- Supreme Court of the United States

Argued November 18, 1959 Decided February 23, 1960
- Full case name: Bates et al. v. City of Little Rock et al.
- Citations: 361 U.S. 516 (more) 80 S. Ct. 412; 4 L. Ed. 2d 480; 1960 U.S. LEXIS 1601

Case history
- Prior: Certiorari to the Supreme Court of Arkansas
- Subsequent: 229 Ark. 819, 319 S. W. 2d 37, reversed.

Holding
- State governments cannot compel the disclosure of an organization's membership lists when it inhibits freedom of association.

Court membership
- Chief Justice Earl Warren Associate Justices Hugo Black · Felix Frankfurter William O. Douglas · Tom C. Clark John M. Harlan II · William J. Brennan Jr. Charles E. Whittaker · Potter Stewart

Case opinions
- Majority: Stewart, joined by unanimous
- Concurrence: Black & Douglas

Laws applied
- U.S. Const. amend. I and XIV

= Bates v. City of Little Rock =

Bates v. City of Little Rock, 361 U.S. 516 (1960), was a case in which the Supreme Court of the United States held that the First Amendment to the U.S. Constitution forbade state governments from compelling the disclosure of an organization's membership lists via a tax-exemption regulatory scheme.
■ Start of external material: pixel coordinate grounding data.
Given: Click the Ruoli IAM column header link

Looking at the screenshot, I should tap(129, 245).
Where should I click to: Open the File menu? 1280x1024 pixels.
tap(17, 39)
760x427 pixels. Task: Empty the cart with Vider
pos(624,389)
This was a companion case to NAACP v. Alabama (1958), which also held that NAACP membership records are protected by First Amendment freedom of association, and Talley v. California (1960), which held that Talley, a civil rights activist, could not be fined for an anonymous flyer. These cases help establish the right to privacy under the First Amendment, expanded on in Roe v. Wade (1973) and Brown v. Socialist Workers '74 Campaign Committee (1982).
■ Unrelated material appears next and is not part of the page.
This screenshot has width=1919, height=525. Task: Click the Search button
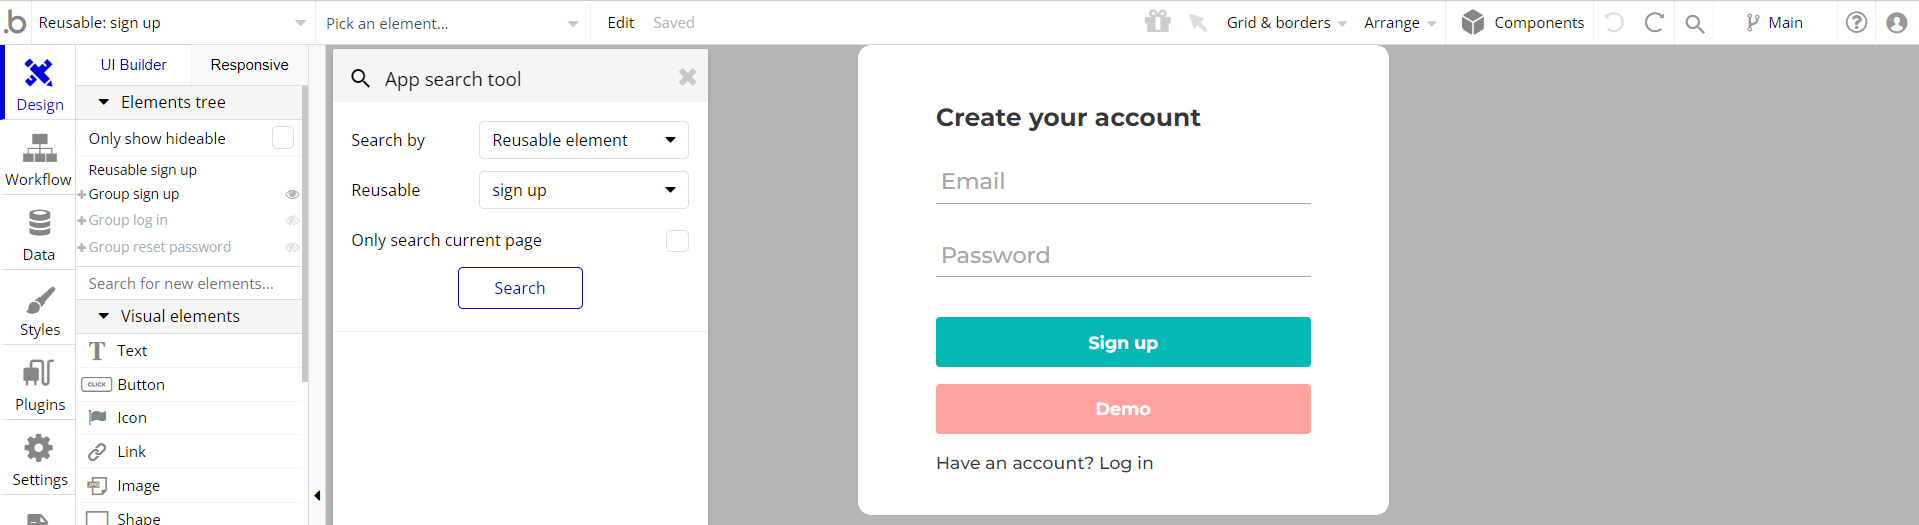pos(520,288)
The court, citing De Jonge v. Oregon and NAACP v. Alabama, compared freedom of association to other First Amendment rights that were incorporated: "[It] is now beyond dispute that freedom of association for the purpose of advancing ideas and airing grievances is protected by the Due Process Clause of the Fourteenth Amendment from invasion by the States."